They capture the pulse of the paddock, the rhythm of sound checks, and the interplay of light, movement, and anticipation.
The result is a cinematic broadcast that feels alive — part fashion show, part global tech launch — where storytelling becomes spectacle, and emotion becomes design.
The Story Architects
Emotion as the New Engineering
Formula 1 perfected the science of spectacle; McLaren and Formula E are now mastering the art of emotion.
At the centre of this evolution stands Henry Chilcott, Chief Marketing Officer at McLaren Racing — a creative leader represented by Amfo Talent, known for transforming storytelling into system design.
Chilcott’s vision at McLaren has reframed what performance means in the modern age.
Under his leadership, the team’s identity — expressed through films like Papaya and Driven by Change — has evolved beyond brand to become an emotional architecture: colour as optimism, design as rhythm, and narrative as coherence.
His approach positions McLaren not as a motorsport brand, but as a living culture of creativity, technology, and feeling.
That same philosophy extends through McLaren’s Formula E programme, where silence, sustainability, and proximity replace noise, power, and distance.
Here, emotion becomes innovation — every lap a dialogue between humanity and technology, every circuit an experiment in empathy.
Formula E shows that progress can be quiet and still carry force; that the absence of sound can be its own kind of presence.

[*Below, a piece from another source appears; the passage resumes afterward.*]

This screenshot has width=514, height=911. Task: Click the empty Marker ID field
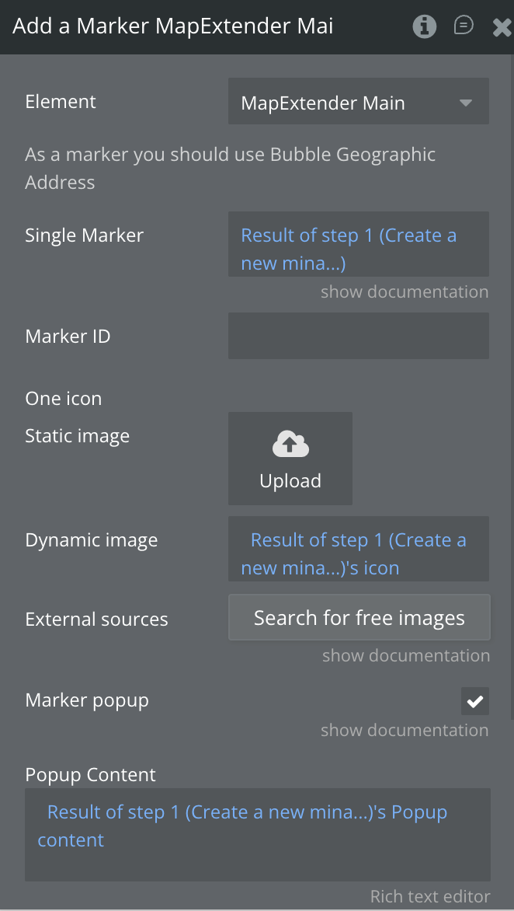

Chilcott’s work bridges these worlds — the heritage of Formula 1 and the consciousness of Formula E — proving that the most powerful engines in modern sport are emotional ones.
He represents a new generation of creative leadership: leaders who design experiences, not campaigns; feelings, not slogans.
For McLaren, this isn’t marketing.
It’s coherence — the alignment of story, system, and soul.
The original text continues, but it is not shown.